The motivation is to create a version of C++ which solves some of the biggest issues we have.
- Stupid slow compilation times.
- Stupid bloat of #include definitions and forward declarations.
- The need to re-parse and recompile all the files we touch from scratch as we work.
- No tight integration (fast and reliable) of the compiled code structure and the editor features.
- Missing some basic syntactic sugar (mentioned below).
- No option to be able to edit the code without the need to think about files or cpp/hpp coupling.
- Limited support of multiplatform compilers (this leads to the never ending clashes between different compiler quirks when doing multiplatform development)
- const corectness implied code duplication
The goal is to make the new version of C++ very simple to pick-up by existing C++ programmers, and to make it reasonably easy to convert existing codebases to it, while being able to use all the existing C++ libraries easily.
- Compilation changes
- Real enum class
- this is a reference
- Required this
- Required override
- Implicit explicit, Explicit implicit
- Default break in switch
- Abort on wrong enum value in switch by default
- Typed union
- Safe navigation operator (?->)
- Elvis operator
- Const deduplication
- Named parameter passing
- Type based parameter resolution
- Don't require typename for dependent types
- Test tools
- accumulate
This is mainly about allowing enums to have member methods. There are currently ways to almost achieve it by some tricks, but they are not perfect, and require a lot of ugly boilerplate.
Here is a typical simplified example of the current typical implenetation of enum-like class in C++
class Direction
{
public:
enum class Enum : uint8_t
{
North = 0,
East = 1,
South = 2,
West = 3,
None = 4
};
static constexpr uint8_t COUNT = 5;
// Trick to move the enum definitions to scope of Direction, so the usage isn't Direction::Enum::North, but Direction::North.

Data:
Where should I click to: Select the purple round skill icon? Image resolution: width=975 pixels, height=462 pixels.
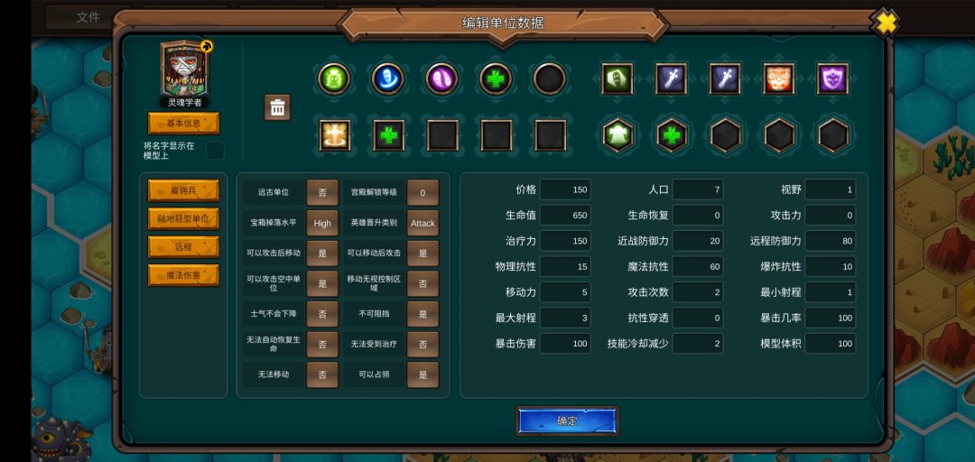(442, 79)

Written problem 1: Return the passage of the C++ proposal that opens with the words containing "- No tight integration" and closes with "sugar (mentioned below).".
Written problem 2: According to the C++ proposal, what is the "Real enum class" change mainly about?
Written problem 3: Extend the C++ proposal from the point where it stops.
You can ignore the material.

Exercise output 1:
- No tight integration (fast and reliable) of the compiled code structure and the editor features.
- Missing some basic syntactic sugar (mentioned below).

Exercise output 2: It is mainly about allowing enums to have member methods.

Exercise output 3:
static constexpr Enum North = Enum::North;
static constexpr Enum East = Enum::East;
static constexpr Enum South = Enum::South;
static constexpr Enum West = Enum::West;
static constexpr Enum None = Enum::None;
constexpr Direction() = default;
constexpr Direction(Enum value) : value(value) {}
bool operator==(const Enum value) const { return this->value == value; }
bool operator==(const Direction& direction) const { return this->value == direction.value; }
bool operator!=(const Enum value) const { return this->value != value; }
bool operator!=(const Direction& direction) const { return this->value != direction.value; }
operator Enum() const { return this->value; }
explicit operator bool() const { return this->value != Enum::None; }
Enum getEnum() const { return Enum(this->value); }
const char* str() const;
constexpr bool isVertical() const { return this->value == North || this->value == South; }
static const std::array<Direction, 4> all;
private:
Direction value = Direction::None;
};
The problems I would like to solve:
- The duplication of the value definitions for nicer scope
- The need of custom constructors and operators as the value is inside
- The need to specify and fill allDirections for nice iteration of all enum values
- Even with all the boilerplate, some of the expressions don't really work as if it was enum with classes, for example
Direction foo(bool useParameter, Direction input)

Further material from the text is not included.